Selected text:

Title
Bilibli vs. Commission on Audit
Case
G.R. No. 231871
Decision Date
Jul 6, 2021
NCIP officers held liable for unauthorized scholarship program funding; SC excused refund due to social justice, absolved recipients, but affirmed COA disallowance.
A

Case Summary (G.R. No. 231871)

Key Dates and Procedural Posture

Board authorization and budget realignment occurred in December 2012; COA Audit Observation Memorandum issued in 2013; COA Notice of Disallowance No. 2013-001 dated 2013; COA-NGS Decision No. 2016-005 partially granted appeal (excluding scholars and ADMU from liability); COA En Banc Decision No. 2016-483 affirmed disallowance; petition for certiorari filed with the Supreme Court and resolved on the merits.

Applicable Law and Legal Framework

Constitutional provision: 1987 Philippine Constitution — appropriations and transfers (Art. VI, Sec. 25(5)). Statutory/guiding law: General Appropriations Act (RA No. 10147, FY 2011) provisions on release and use of funds, specifically Sections 59–60 regarding use of savings and meaning of augmentation. Administrative provisions: Administrative Code Sections 38, 39 and Section 43 (liability for illegal expenditures). Jurisprudence governing augmentation and rules on return: Sanchez v. COA; Madera v. COA and its Rules on Return; related decisions applying Madera (Abellanosa, Pastrana) cited by the Court.

Factual Antecedents

NCIP Board Resolution No. 084-2012 authorized an MOA with ADMU to admit 25 (later 24) NCIP officials/employees to ADMU’s Masters in Public Management Scholarship Program, with NCIP to pay tuition/miscellaneous and transportation, estimated at P3,095,829.25. To fund this, NCIP Board Resolution No. 088-2012 realigned unutilized 2011 appropriations (balance of P13,690,090.88) and allocated P3,095,829.25 for the scholarship and transport. NCIP acknowledged that its proposed FY 2012 budget had included Human Resource Development (HRDP) but the DBM did not approve it; thus, the HRDP did not become an approved FY 2012 budget item.

Stored data:
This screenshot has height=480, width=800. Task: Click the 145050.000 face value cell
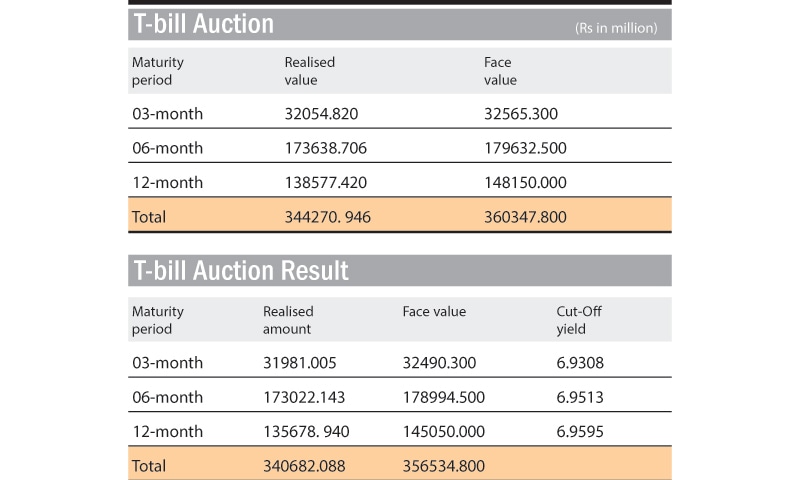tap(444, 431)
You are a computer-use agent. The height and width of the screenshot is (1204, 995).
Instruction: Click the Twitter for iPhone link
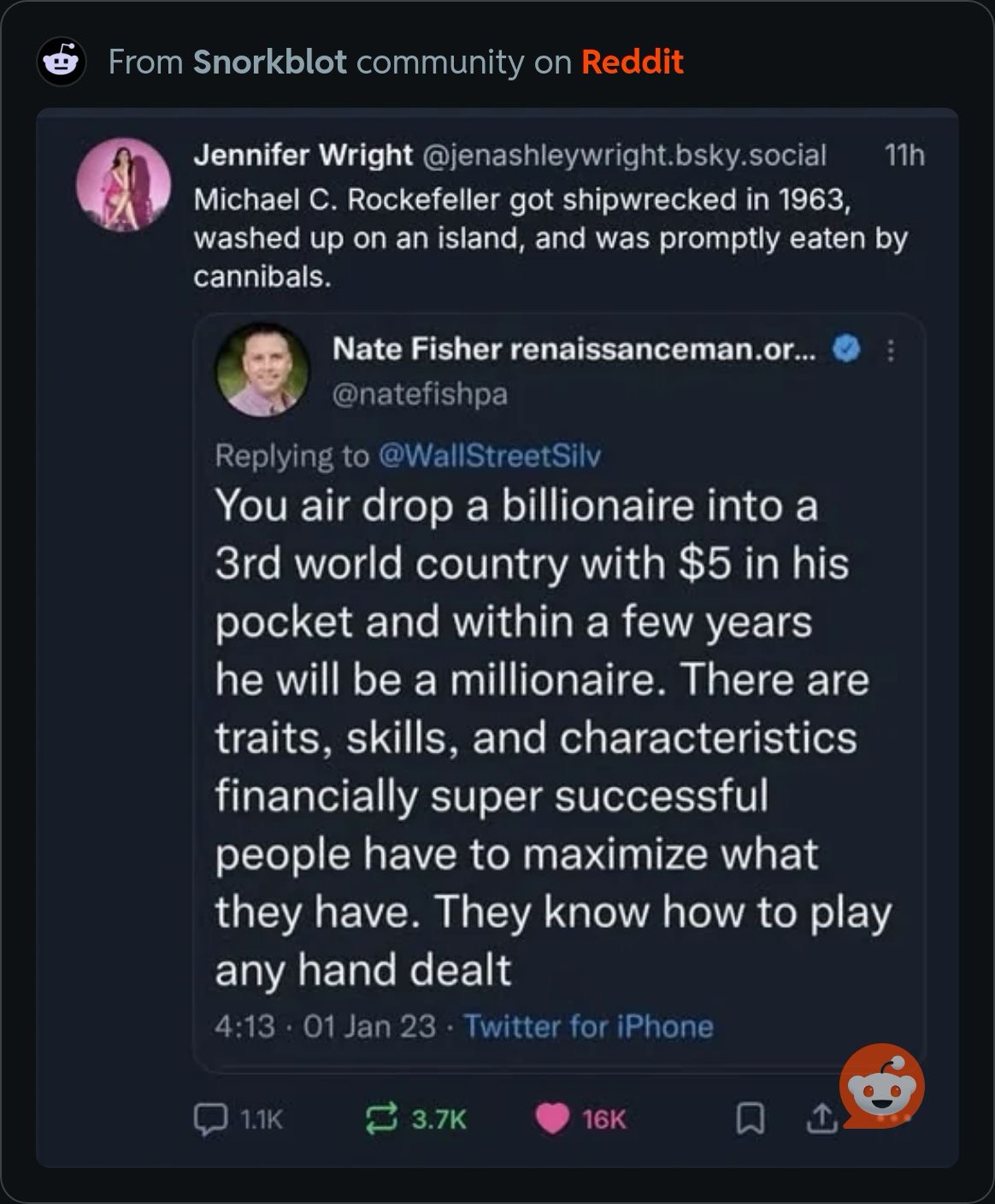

---

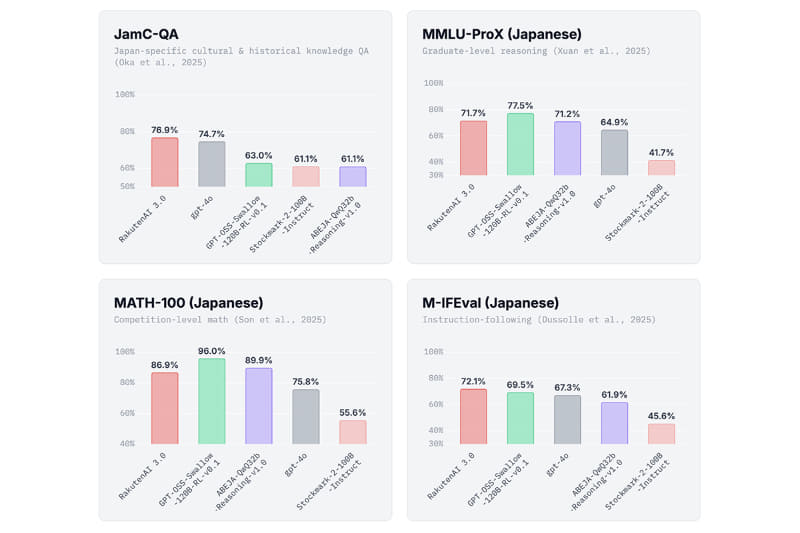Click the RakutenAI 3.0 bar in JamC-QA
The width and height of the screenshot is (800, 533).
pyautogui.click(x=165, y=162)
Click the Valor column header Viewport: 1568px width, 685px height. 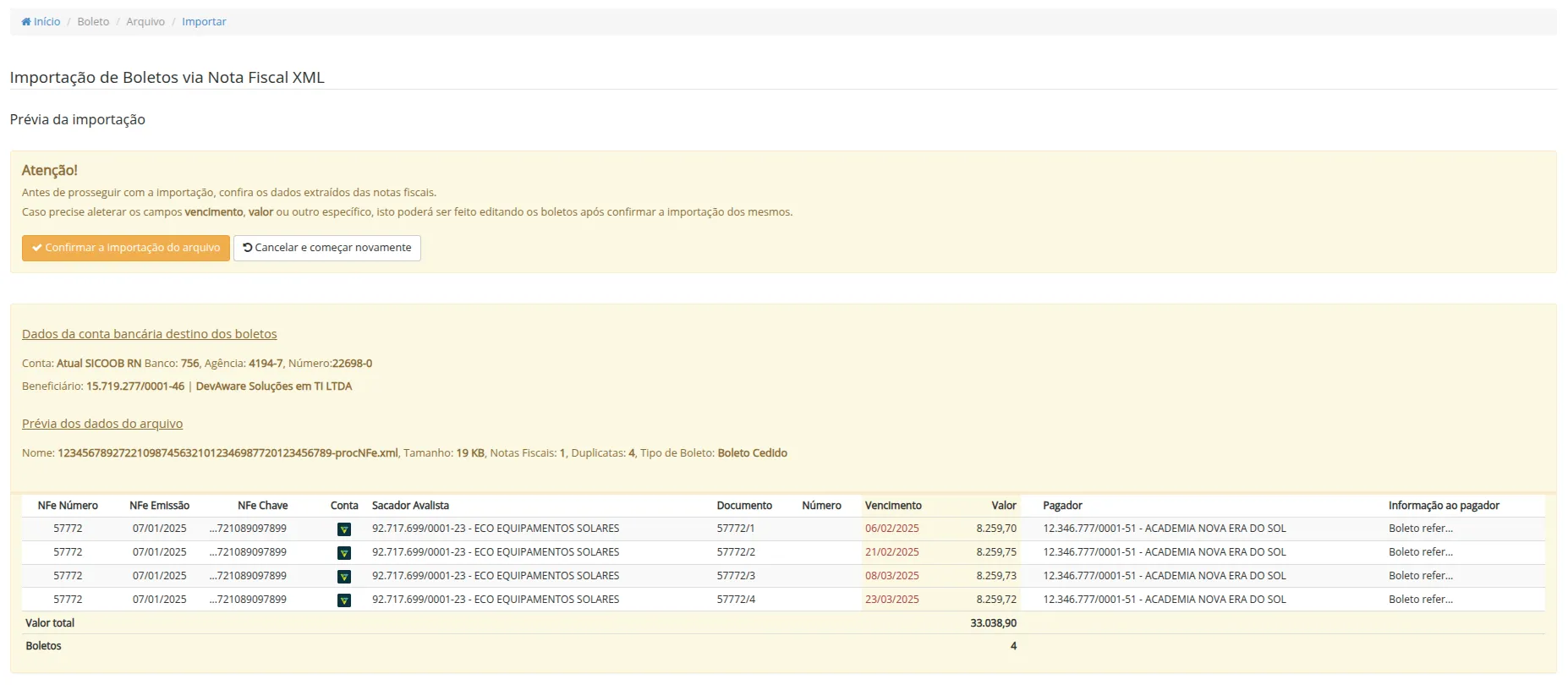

* * *

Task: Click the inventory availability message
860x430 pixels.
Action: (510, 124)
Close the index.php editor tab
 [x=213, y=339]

Set problem 1: According to the case summary on Bilibli vs. Commission on Audit, what amount did NCIP Board Resolution No. 088-2012 allocate for the scholarship and transportation?
Set problem 2: Summarize the case summary on Bilibli vs. Commission on Audit in two sentences.

Full output 1: P3,095,829.25.

Full output 2: NCIP board resolutions authorized an agreement with ADMU to send 24 NCIP officials and employees to its Masters in Public Management Scholarship Program, paid for by realigning P3,095,829.25 of unutilized 2011 appropriations, even though the DBM had not approved the Human Resource Development item in NCIP's FY 2012 budget. COA disallowed the expense, and the Supreme Court affirmed the disallowance and held NCIP officers liable, but it excused the refund on grounds of social justice and absolved the recipients.